Introduction: Tarim is the pen name of the poet Ablet Berqi, a reference to the Tarim Basin and its Uyghur inhabitants. He is one of the many Uyghur cultural elites who have been detained in “re-education camps.” Tarim writes mainly in Uyghur, a Turkic language. In 2016 he went to Haifa University in Israel, where he studied 20th century Uyghur literature under Professor Nimrod Baranovitch in the Department of Asian Studies. During this time, he befriended Tang Danhong, a Chinese poet living in Israel. These are the poems he wrote in Chinese which he shared with Tang. Tarim went back to Xinjiang in the second half of 2016. When Tang learned that Tarim had been captured, she wrote an essay about her brief connection with him, titled “Tarim, A Uyghur.” The American Sinologist Anne Henochowicz has translated Tarim’s Chinese-language poems, as well as the following excerpt from Tang’s essay.

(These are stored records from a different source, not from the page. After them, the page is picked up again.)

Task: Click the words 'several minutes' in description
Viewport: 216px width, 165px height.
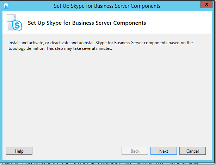Action: point(97,48)
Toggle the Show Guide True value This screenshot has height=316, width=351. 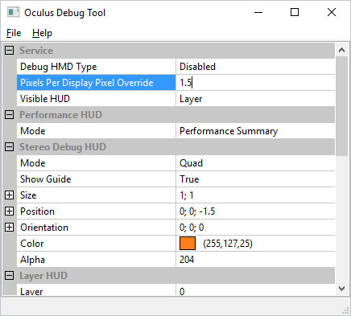click(255, 179)
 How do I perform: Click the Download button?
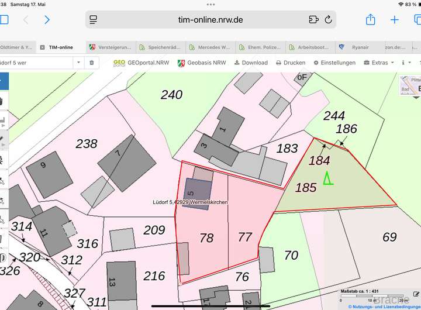251,63
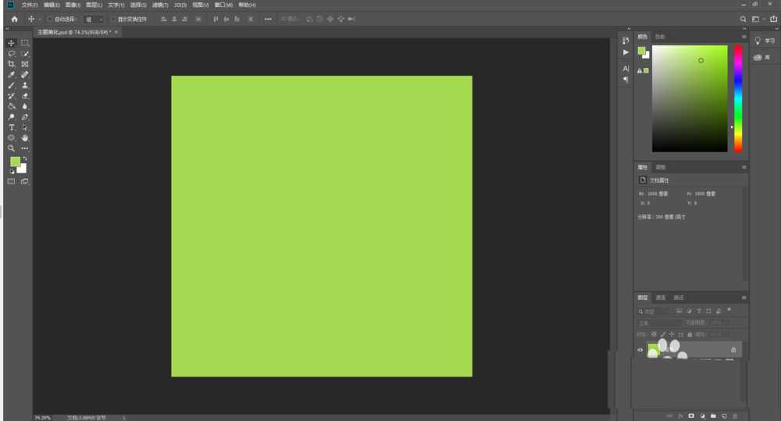Toggle the 自动选择 checkbox
This screenshot has width=781, height=421.
click(x=50, y=18)
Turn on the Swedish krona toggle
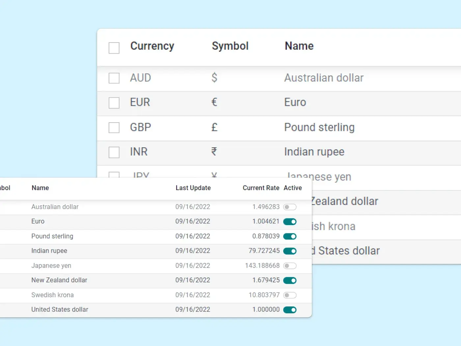The width and height of the screenshot is (461, 346). [290, 295]
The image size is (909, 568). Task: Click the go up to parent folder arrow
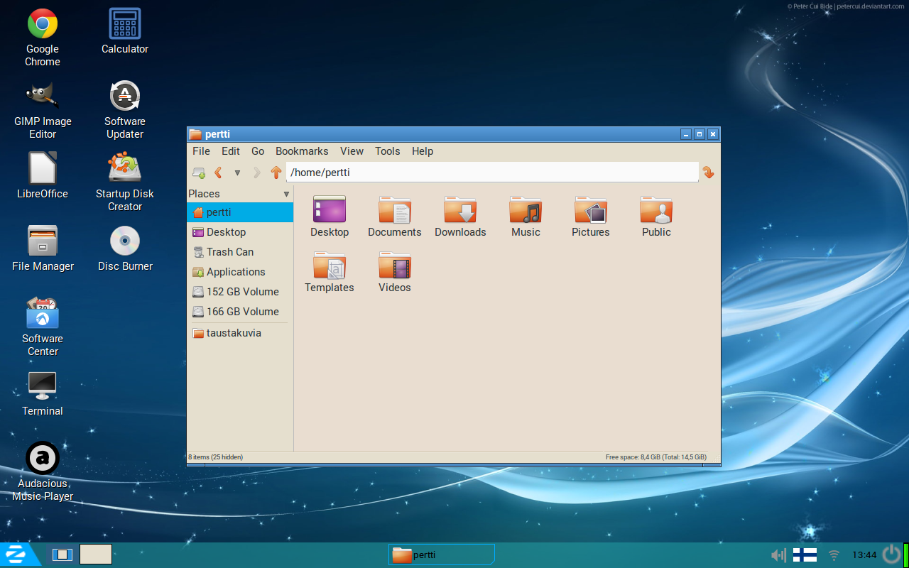(276, 173)
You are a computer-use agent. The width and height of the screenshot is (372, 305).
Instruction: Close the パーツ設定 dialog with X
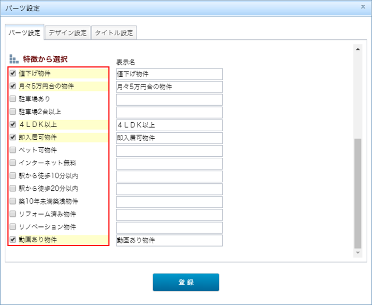(x=362, y=7)
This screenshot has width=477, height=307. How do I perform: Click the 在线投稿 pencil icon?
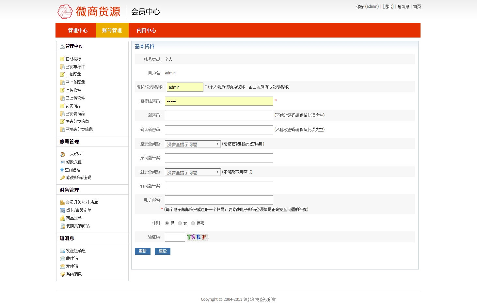click(62, 59)
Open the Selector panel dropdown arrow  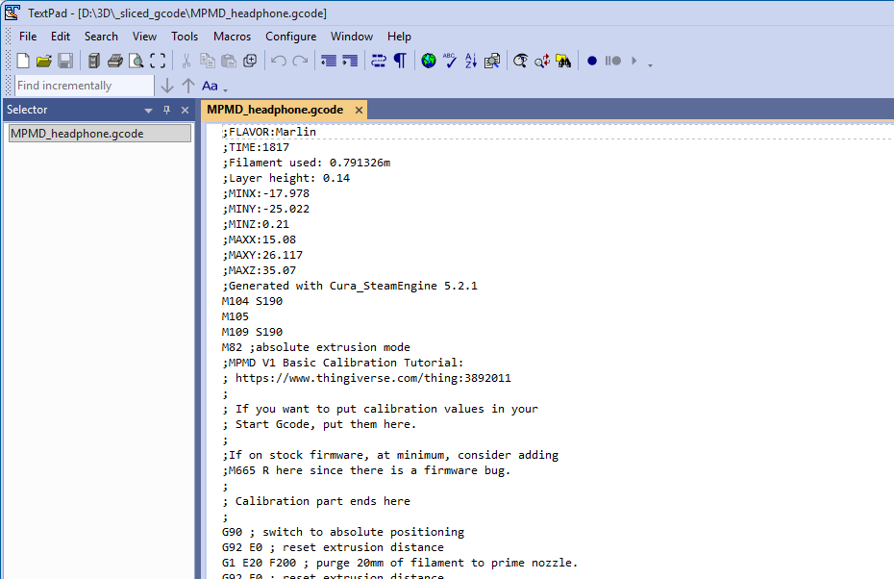[148, 111]
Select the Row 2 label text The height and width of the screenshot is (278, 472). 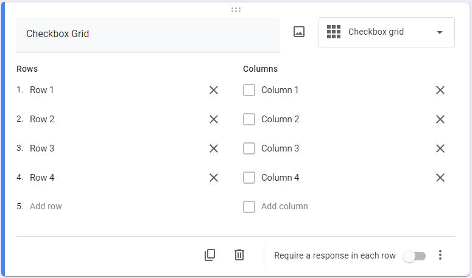(x=42, y=119)
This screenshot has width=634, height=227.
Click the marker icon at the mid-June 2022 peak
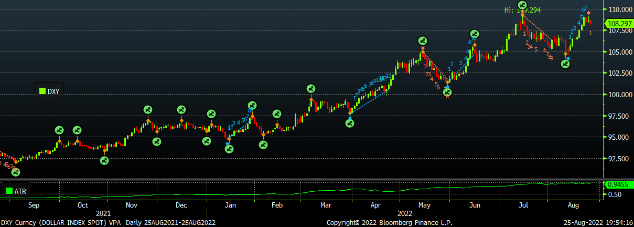475,34
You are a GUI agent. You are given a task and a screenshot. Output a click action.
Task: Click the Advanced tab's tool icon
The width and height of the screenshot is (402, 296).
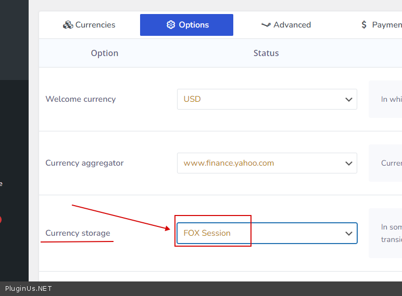point(266,25)
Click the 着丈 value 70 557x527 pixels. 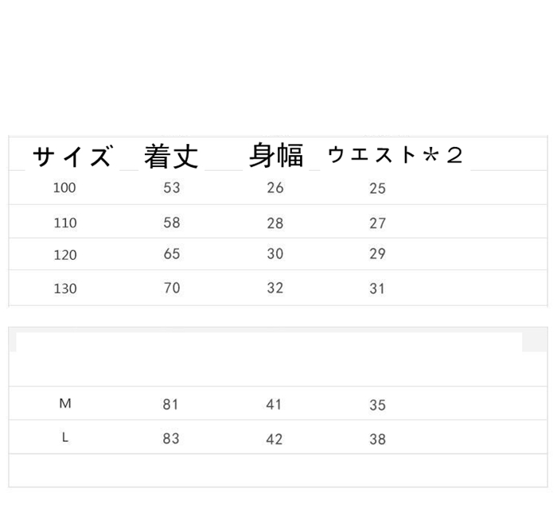click(171, 288)
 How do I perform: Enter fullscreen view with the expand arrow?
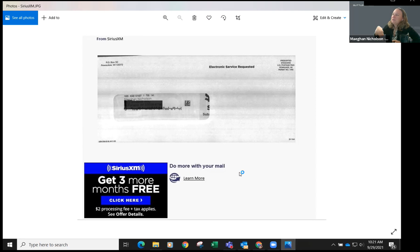point(394,231)
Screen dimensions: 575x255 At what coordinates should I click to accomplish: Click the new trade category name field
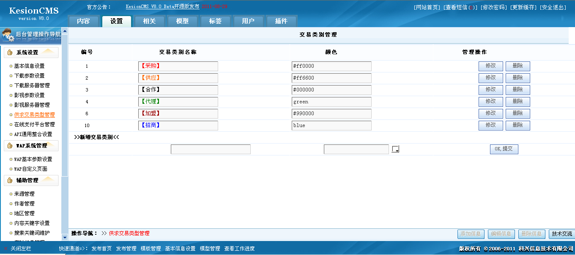[x=211, y=150]
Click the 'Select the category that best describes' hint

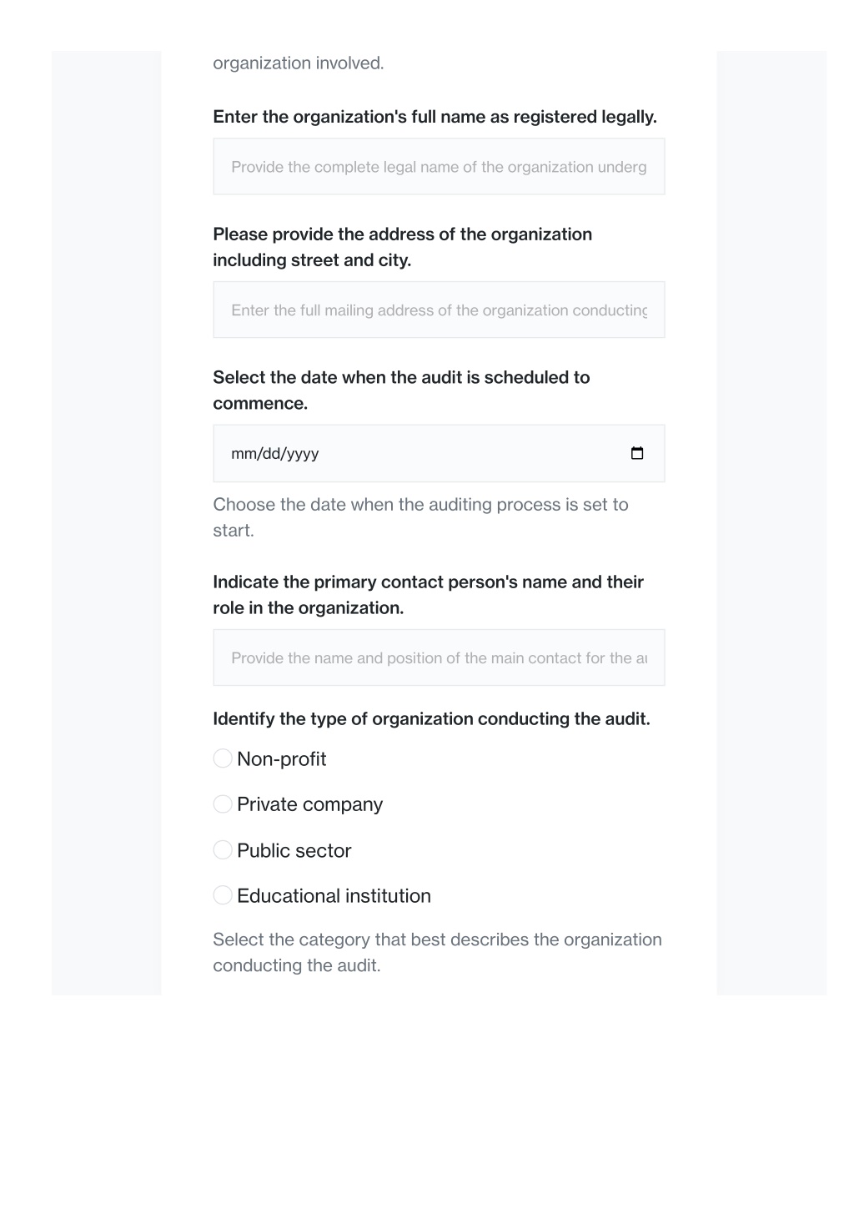[437, 952]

Tarim, a Uyghur Poet (excerpt)
[…] It was a bright and beautiful day. We had walked 15 kilometers along a section of the Israel National Trail. Tarim wore brown leather shoes, not the best for hiking, but the rainy season had ended not long ago and the earth was still supple and dustless. We walked across carpets of newly-green grass and gravel roads, we climbed to the top of a hill, we climbed down, we passed through vibrant brush, we passed a Christian relic, we passed pilgrims from Europe… As I write this, why is it that those two striding feet always appear before my eyes? Tarim from “Xinjiang,” a farmer’s son from a desert oasis, had passed the university entrance exam in his native language, then he’d gone on to his masters degree, his doctorate, become an associate professor, and come to Israel for a two-year postdoc, all while wearing those brown leather shoes. Those shoes were well-made. They hadn’t lost their shape in all this travel, and they didn’t have too many mud stains. They could still follow Tarim to the library for research, to meetings with his professor, or they could follow him back to the lecture hall in Urumqi, and on to his doorstep, where they would be neatly placed next to the rug…No, it’s not about those shoes, it’s about the owner of those shoes. He once walked freely in a foreign land, but now—the owner of the shoes has lost his freedom.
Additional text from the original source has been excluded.